However, Milgram effectively debunked this theory with his eleventh experiment. In this variation, he changed one crucial rule: he allowed the “teachers” to choose any shock level they wanted whenever the learner made a mistake (60). If they truly harbored dark, aggressive desires, this was their chance to unleash them. Instead, the teachers almost universally chose the lowest, most painless levels available, averaging a mere 3.6 on the 30-point scale (61). They actively avoided causing pain when the choice was left entirely up to them.
The Slippery Slope
So why did they go to 450 volts in the main experiment? Milgram pointed to two highly relatable psychological phenomena that kept the participants locked into the experiment: The Angelic State and the “Slippery Slope.” We already examined the role of authority influence in relieving the individual of guilt associated with the angelic state. Lets take a closer look at the role of the slippery slope phenomenon.

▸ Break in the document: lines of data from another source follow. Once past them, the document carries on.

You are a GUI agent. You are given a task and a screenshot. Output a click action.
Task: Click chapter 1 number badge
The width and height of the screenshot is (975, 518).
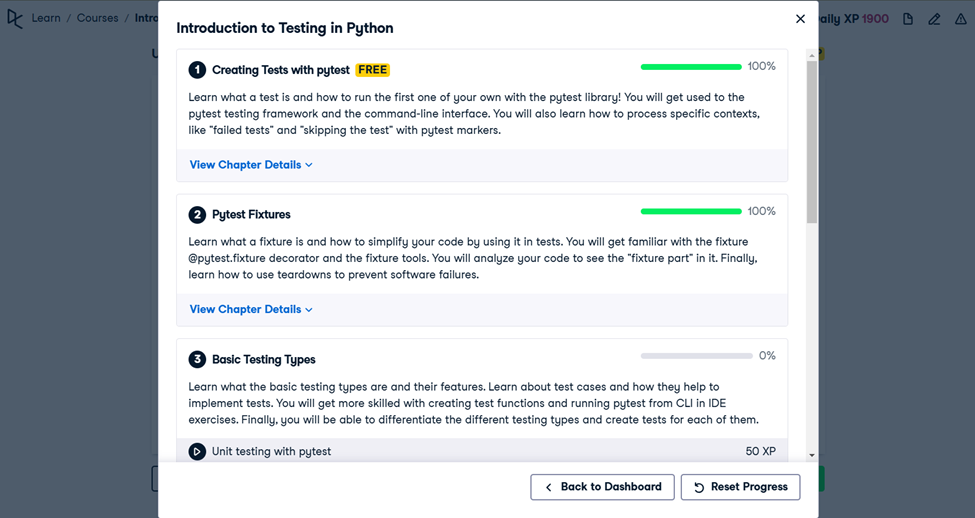[197, 70]
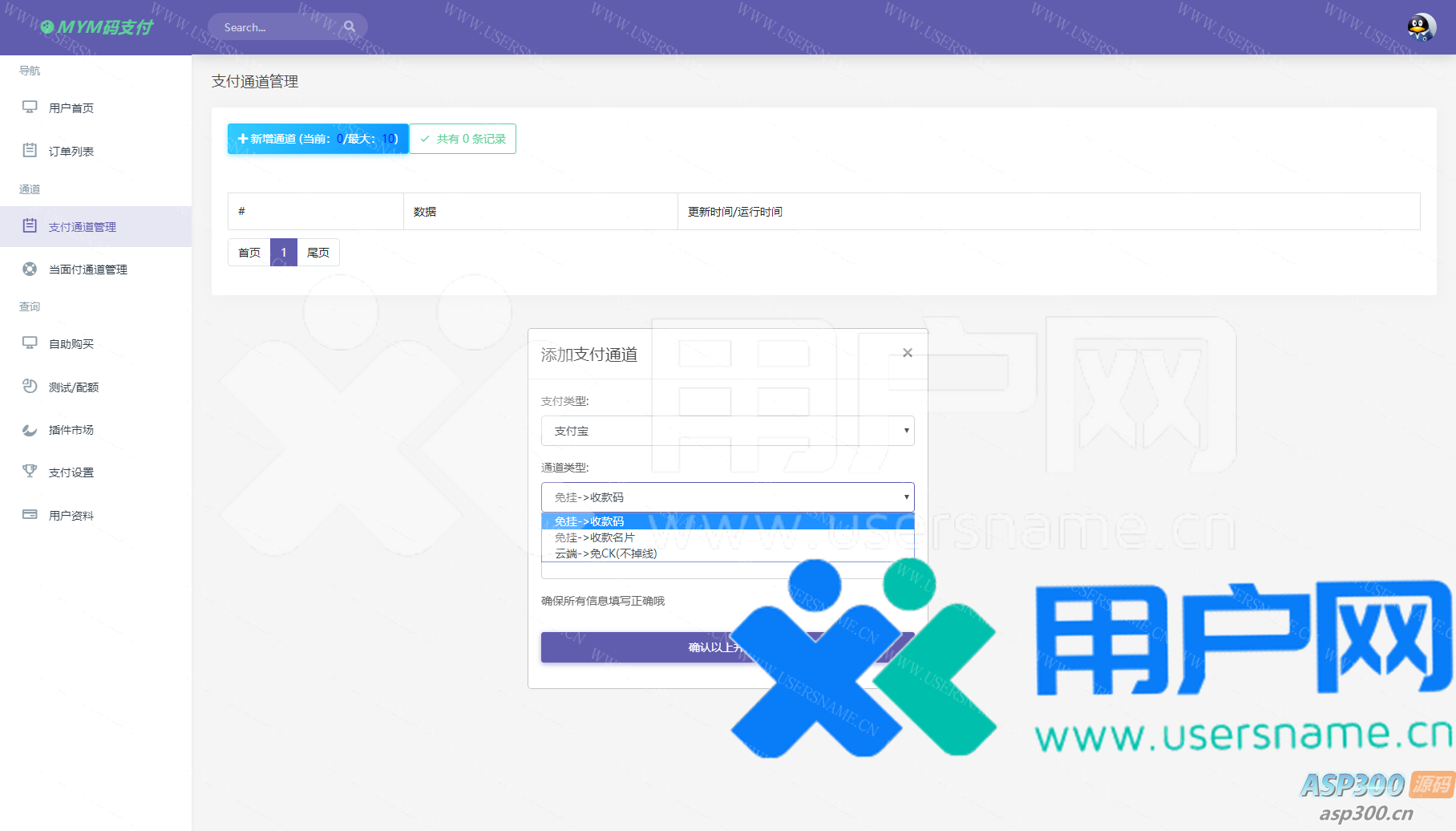
Task: Choose 云端->免CK(不掉线) from the list
Action: (x=606, y=553)
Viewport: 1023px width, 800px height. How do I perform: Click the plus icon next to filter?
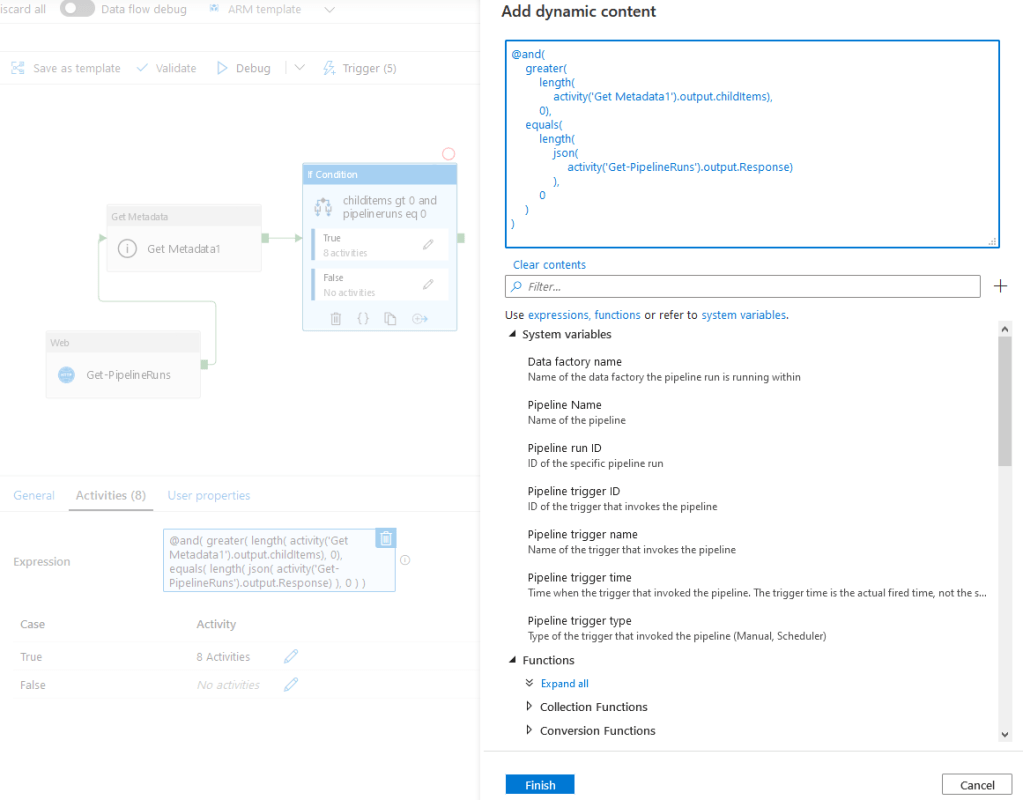click(x=1000, y=287)
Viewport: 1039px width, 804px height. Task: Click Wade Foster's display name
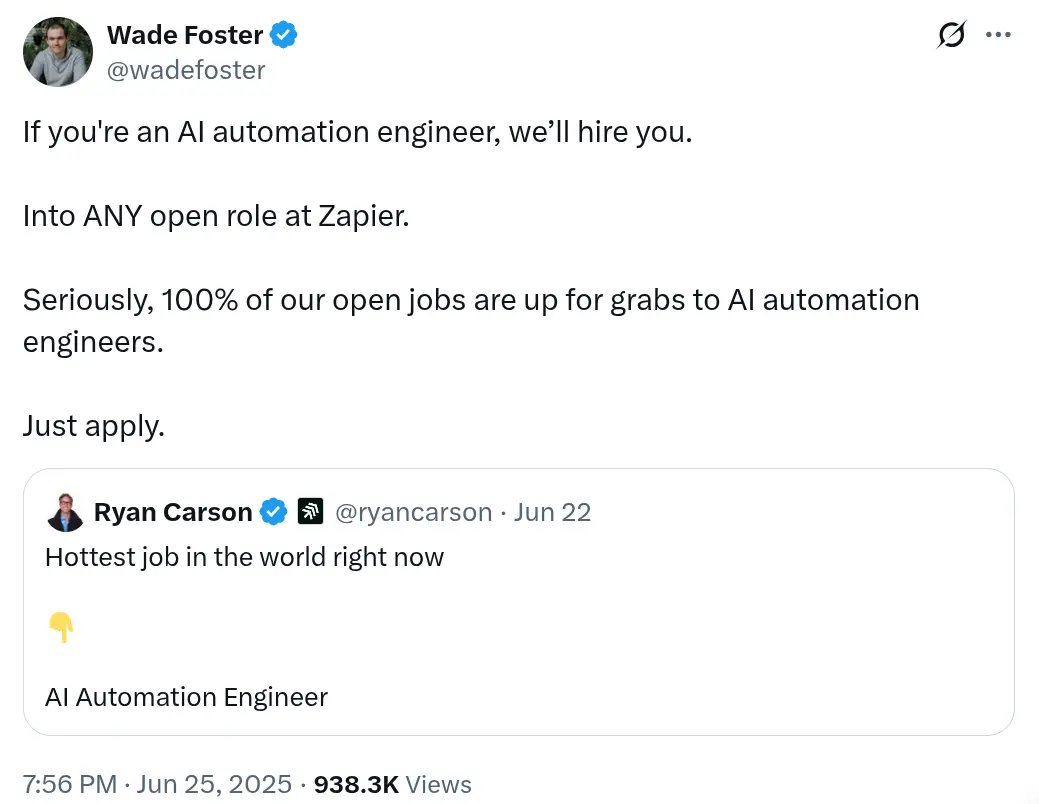coord(184,34)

The “Slippery Slope”: The physical design of the shock generator itself was a psychological trap. The machine’s switches escalated the punishment in tiny, gradual 15-volt increments. Because the process was so incremental, participants were eased into the destructive behavior step by step (62). If a person just gave a 195-volt shock, why refuse the 210-volt switch? The trap of this “slippery slope” is that in order to stop and refuse to go further, the participant would have to admit that the previous shock they just administered was also wrong (63). It was much easier to just keep going, because continuing to press the switches served to justify the painful shocks they had already delivered (64).
Inner Tension
To understand the true horror of the Milgram experiment, it is crucial to realize that the “teachers” who followed orders were not cold, robotic, or malicious individuals (65). Instead, they were often in absolute agony. Observers recorded extreme signs of tension in the laboratory: participants sweat profusely, trembled, stuttered, groaned, and dug their fingernails into their own flesh while desperately pleading with the experimenter to let them stop (66).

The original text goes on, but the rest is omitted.